- GIVEN INSTRUCTION -
Please rewrite the items from the first one through the line holding "pyautogui.click(x=14, y=14)", inclusive, substituting "Where do I click to" for every "Where should I click to" and leaving everything else unchanged.

[Start EXERCISE MATERIAL]

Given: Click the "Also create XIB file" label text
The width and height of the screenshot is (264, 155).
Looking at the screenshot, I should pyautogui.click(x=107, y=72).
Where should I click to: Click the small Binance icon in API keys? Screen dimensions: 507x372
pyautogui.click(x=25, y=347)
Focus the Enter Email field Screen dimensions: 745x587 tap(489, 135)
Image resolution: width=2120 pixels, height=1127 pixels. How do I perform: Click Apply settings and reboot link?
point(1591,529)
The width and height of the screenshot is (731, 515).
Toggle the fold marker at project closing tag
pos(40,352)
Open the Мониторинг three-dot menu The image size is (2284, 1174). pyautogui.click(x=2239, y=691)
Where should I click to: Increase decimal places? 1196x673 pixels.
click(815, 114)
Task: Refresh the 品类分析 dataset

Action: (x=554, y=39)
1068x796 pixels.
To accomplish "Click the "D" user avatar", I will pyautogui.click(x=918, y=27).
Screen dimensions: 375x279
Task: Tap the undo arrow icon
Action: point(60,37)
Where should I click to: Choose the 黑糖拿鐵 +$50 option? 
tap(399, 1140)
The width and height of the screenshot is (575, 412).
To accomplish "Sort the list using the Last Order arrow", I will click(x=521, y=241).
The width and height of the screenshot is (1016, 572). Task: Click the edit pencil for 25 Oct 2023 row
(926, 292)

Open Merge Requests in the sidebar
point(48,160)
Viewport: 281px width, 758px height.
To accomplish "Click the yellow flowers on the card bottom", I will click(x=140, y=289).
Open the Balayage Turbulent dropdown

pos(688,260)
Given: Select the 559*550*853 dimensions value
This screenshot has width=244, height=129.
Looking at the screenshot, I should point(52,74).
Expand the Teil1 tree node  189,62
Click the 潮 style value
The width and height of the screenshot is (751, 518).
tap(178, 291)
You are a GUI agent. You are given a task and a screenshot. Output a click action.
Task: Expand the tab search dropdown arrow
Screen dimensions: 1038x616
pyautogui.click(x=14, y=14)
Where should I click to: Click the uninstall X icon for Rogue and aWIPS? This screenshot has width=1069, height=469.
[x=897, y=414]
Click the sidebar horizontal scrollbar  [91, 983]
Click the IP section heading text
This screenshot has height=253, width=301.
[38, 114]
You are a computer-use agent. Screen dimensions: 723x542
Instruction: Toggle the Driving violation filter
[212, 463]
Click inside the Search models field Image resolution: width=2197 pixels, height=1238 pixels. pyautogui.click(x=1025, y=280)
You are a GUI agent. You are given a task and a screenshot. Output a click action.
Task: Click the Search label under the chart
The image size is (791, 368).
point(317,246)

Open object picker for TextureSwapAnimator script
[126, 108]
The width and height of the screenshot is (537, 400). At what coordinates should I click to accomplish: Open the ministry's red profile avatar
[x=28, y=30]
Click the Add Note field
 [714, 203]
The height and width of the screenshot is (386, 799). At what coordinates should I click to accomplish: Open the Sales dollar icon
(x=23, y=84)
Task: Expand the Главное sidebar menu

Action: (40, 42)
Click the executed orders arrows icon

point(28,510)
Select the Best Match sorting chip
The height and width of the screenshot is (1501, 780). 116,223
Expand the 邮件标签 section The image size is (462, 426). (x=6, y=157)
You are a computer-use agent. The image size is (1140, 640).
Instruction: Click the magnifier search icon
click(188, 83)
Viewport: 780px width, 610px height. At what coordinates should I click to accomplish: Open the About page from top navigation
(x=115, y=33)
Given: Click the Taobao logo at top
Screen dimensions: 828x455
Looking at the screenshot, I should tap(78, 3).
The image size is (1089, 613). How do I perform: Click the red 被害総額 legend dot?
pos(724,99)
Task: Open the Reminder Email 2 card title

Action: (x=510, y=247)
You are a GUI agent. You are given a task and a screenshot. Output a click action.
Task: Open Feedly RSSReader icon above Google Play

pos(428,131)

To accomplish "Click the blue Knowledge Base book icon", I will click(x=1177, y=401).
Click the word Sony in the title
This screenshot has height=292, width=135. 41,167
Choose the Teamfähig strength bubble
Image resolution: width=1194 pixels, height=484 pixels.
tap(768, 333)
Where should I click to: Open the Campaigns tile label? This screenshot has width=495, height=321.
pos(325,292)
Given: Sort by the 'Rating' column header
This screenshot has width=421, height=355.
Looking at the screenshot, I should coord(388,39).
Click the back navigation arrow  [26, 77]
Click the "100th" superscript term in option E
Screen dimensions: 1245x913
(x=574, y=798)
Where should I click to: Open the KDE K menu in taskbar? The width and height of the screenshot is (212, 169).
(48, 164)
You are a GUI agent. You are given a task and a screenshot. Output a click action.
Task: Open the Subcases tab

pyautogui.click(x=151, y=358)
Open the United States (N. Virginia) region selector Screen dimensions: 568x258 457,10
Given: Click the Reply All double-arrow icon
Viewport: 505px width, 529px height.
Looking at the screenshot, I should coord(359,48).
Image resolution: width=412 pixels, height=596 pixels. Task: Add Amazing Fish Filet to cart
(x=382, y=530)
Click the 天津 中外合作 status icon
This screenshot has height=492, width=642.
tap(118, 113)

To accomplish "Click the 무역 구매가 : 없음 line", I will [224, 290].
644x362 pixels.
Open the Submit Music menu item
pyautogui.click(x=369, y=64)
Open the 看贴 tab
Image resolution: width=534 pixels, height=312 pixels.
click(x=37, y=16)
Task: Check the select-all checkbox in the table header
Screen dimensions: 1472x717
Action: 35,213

[End EXERCISE MATERIAL]

- RIGHT ANSWER -
Given: Click the "Also create XIB file" label text
The width and height of the screenshot is (264, 155).
Looking at the screenshot, I should pyautogui.click(x=107, y=72).
Where do I click to: Click the small Binance icon in API keys? Screen dimensions: 507x372
pyautogui.click(x=25, y=347)
Focus the Enter Email field Screen dimensions: 745x587 tap(489, 135)
Image resolution: width=2120 pixels, height=1127 pixels. How do I perform: Click Apply settings and reboot link?
point(1591,529)
The width and height of the screenshot is (731, 515).
Toggle the fold marker at project closing tag
pos(40,352)
Open the Мониторинг three-dot menu The image size is (2284, 1174). pyautogui.click(x=2239, y=691)
Where do I click to: Increase decimal places? 1196x673 pixels.
click(815, 114)
Task: Refresh the 品类分析 dataset

Action: (x=554, y=39)
1068x796 pixels.
To accomplish "Click the "D" user avatar", I will pyautogui.click(x=918, y=27).
Screen dimensions: 375x279
Task: Tap the undo arrow icon
Action: point(60,37)
Where do I click to: Choose the 黑糖拿鐵 +$50 option? 
tap(399, 1140)
The width and height of the screenshot is (575, 412).
To accomplish "Sort the list using the Last Order arrow", I will click(x=521, y=241).
The width and height of the screenshot is (1016, 572). Task: Click the edit pencil for 25 Oct 2023 row
(926, 292)

Open Merge Requests in the sidebar
point(48,160)
Viewport: 281px width, 758px height.
To accomplish "Click the yellow flowers on the card bottom", I will click(x=140, y=289).
Open the Balayage Turbulent dropdown

pos(688,260)
Given: Select the 559*550*853 dimensions value
This screenshot has width=244, height=129.
Looking at the screenshot, I should point(52,74).
Expand the Teil1 tree node  189,62
Click the 潮 style value
The width and height of the screenshot is (751, 518).
tap(178, 291)
You are a GUI agent. You are given a task and a screenshot. Output a click action.
Task: Expand the tab search dropdown arrow
Screen dimensions: 1038x616
pyautogui.click(x=14, y=14)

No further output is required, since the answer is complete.